En algún momento de la vida, a todos nos ha tocado sufrir de una herida, sí, esa ruptura o abertura en la piel causada por un accidente o lesión, pero ¿conoces el proceso de lo que ocurre en tu cuerpo para que esta sane?


Hay diversos tipo de heridas, están las cortaduras, raspaduras, heridas punzantes, quemaduras y úlceras de decúbito; las lesiones pueden ser lisas o ásperas, estar cerca de la superficie de la piel o ser más profundas y afectar tendones, músculos, ligamentos, nervios, vasos sanguíneos y hasta los huesos.

A pesar de ser algo tan común, las heridas tienen un mundo de curiosidades que es importante conocer para cuidarlas mejor.

1. Cuando una herida sangra, esos coágulos de sangre se secan y forman una costra, lo cual protege de microbios el tejido que está por debajo.

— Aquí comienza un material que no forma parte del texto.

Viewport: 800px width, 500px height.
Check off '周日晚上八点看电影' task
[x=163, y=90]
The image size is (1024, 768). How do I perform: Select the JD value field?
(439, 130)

Es por eso no que no debemos arrancarlas o quitarlas antes de que caigan solas.

2. No todas las heridas sangran. Por ejemplo, las quemaduras, algunas heridas punzantes y las úlceras de decúbito no sangran.

3. El líquido transparente que supura de las heridas ayuda a limpiar el área. No es necesario drenarlo o limpiarlo todo el tiempo.

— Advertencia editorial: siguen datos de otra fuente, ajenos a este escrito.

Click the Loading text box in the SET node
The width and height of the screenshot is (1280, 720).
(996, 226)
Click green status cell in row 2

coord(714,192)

4. A medida que sana una herida, los bordes de la piel tiran hacia adentro y la herida se hace más pequeña. Se forma una cicatriz y la herida se vuelve más fuerte. Esto hace que nos dé picazón en esta etapa y la piel se vuelva menos flexible.

5. Una cicatriz que se va puede tardar hasta dos años en desaparecer por completo, pero otras nunca se irán del todo.

6. Las cicatrices se forman porque el nuevo tejido vuelve a crecer de manera diferente al tejido original. Si sólo se lesionó la capa superior de la piel, probablemente no tendrá una cicatriz. Con heridas más profundas, será más probable que le quede una cicatriz.

7. Algunas personas son más propensas a las cicatrices que otras. Algunas pueden tener cicatrices antiestéticas y gruesas llamadas queloides.

8. Las personas con tez más oscura son más propensas a formar queloides.

9. Una vez que se forma la costra, algunas personas piensan que ayuda el hecho de masajear con vitamina E o vaselina. Sin embargo, no se ha comprobado que esto ayude a evitar una cicatriz o que ayude a desvanecerla. Es mejor no frotar la cicatriz ni aplicar algo sin consultar primero con su médico.

10. La obesidad aumenta el riesgo de infección después de la cirugía. Tener sobrepeso también puede ejercer tensión en los puntos de sutura, lo cual puede provocar que se abran.

11. El consumo excesivo de alcohol puede retardar la curación y aumenta el riesgo de complicaciones después de la cirugía.

12. El estrés puede llevarlo a no dormir lo suficiente, a comer mal y a fumar o beber más, lo que puede interferir con la sanación.